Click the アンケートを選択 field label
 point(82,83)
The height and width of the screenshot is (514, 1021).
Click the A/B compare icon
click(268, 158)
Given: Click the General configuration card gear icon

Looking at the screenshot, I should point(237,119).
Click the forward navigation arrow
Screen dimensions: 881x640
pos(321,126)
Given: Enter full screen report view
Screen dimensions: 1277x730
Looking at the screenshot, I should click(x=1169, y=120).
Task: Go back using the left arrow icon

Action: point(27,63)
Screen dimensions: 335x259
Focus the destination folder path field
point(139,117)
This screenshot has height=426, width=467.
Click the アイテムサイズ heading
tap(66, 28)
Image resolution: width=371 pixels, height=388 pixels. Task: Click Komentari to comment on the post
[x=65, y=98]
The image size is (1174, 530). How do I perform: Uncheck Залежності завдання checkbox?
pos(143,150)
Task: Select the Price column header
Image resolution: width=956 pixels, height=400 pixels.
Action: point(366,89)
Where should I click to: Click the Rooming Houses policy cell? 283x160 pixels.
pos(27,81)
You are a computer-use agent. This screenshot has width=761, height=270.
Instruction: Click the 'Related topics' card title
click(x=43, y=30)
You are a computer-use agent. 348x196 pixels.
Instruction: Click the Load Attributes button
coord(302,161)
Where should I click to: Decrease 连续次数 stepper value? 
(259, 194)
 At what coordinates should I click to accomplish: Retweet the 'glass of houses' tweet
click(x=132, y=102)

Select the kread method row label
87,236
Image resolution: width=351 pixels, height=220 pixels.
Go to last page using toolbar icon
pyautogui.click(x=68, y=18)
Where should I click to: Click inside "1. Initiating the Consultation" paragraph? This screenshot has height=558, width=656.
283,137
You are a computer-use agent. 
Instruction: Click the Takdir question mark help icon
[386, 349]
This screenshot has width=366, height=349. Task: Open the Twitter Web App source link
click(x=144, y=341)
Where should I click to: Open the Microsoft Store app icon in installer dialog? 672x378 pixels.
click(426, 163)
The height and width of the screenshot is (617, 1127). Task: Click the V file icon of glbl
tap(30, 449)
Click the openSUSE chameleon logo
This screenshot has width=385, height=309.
_ _ _ _
**YOUR INSTRUCTIONS**:
Set down every record above exactly as written.

**OUTPUT BELOW**:
Click the アンケートを選択 field label
 point(82,83)
The height and width of the screenshot is (514, 1021).
Click the A/B compare icon
click(268, 158)
Given: Click the General configuration card gear icon

Looking at the screenshot, I should point(237,119).
Click the forward navigation arrow
Screen dimensions: 881x640
pos(321,126)
Given: Enter full screen report view
Screen dimensions: 1277x730
Looking at the screenshot, I should click(x=1169, y=120).
Task: Go back using the left arrow icon

Action: point(27,63)
Screen dimensions: 335x259
Focus the destination folder path field
point(139,117)
This screenshot has height=426, width=467.
Click the アイテムサイズ heading
tap(66, 28)
Image resolution: width=371 pixels, height=388 pixels. Task: Click Komentari to comment on the post
[x=65, y=98]
The image size is (1174, 530). How do I perform: Uncheck Залежності завдання checkbox?
pos(143,150)
Task: Select the Price column header
Image resolution: width=956 pixels, height=400 pixels.
Action: point(366,89)
Where should I click to: Click the Rooming Houses policy cell? 283x160 pixels.
pos(27,81)
You are a computer-use agent. This screenshot has width=761, height=270.
Instruction: Click the 'Related topics' card title
click(x=43, y=30)
You are a computer-use agent. 348x196 pixels.
Instruction: Click the Load Attributes button
coord(302,161)
Where should I click to: Decrease 连续次数 stepper value? 
(259, 194)
 At what coordinates should I click to accomplish: Retweet the 'glass of houses' tweet
click(x=132, y=102)

Select the kread method row label
87,236
Image resolution: width=351 pixels, height=220 pixels.
Go to last page using toolbar icon
pyautogui.click(x=68, y=18)
Where should I click to: Click inside "1. Initiating the Consultation" paragraph? This screenshot has height=558, width=656.
283,137
You are a computer-use agent. 
Instruction: Click the Takdir question mark help icon
[386, 349]
This screenshot has width=366, height=349. Task: Open the Twitter Web App source link
click(x=144, y=341)
Where should I click to: Open the Microsoft Store app icon in installer dialog? 672x378 pixels.
click(426, 163)
The height and width of the screenshot is (617, 1127). Task: Click the V file icon of glbl
tap(30, 449)
Click the openSUSE chameleon logo
This screenshot has width=385, height=309.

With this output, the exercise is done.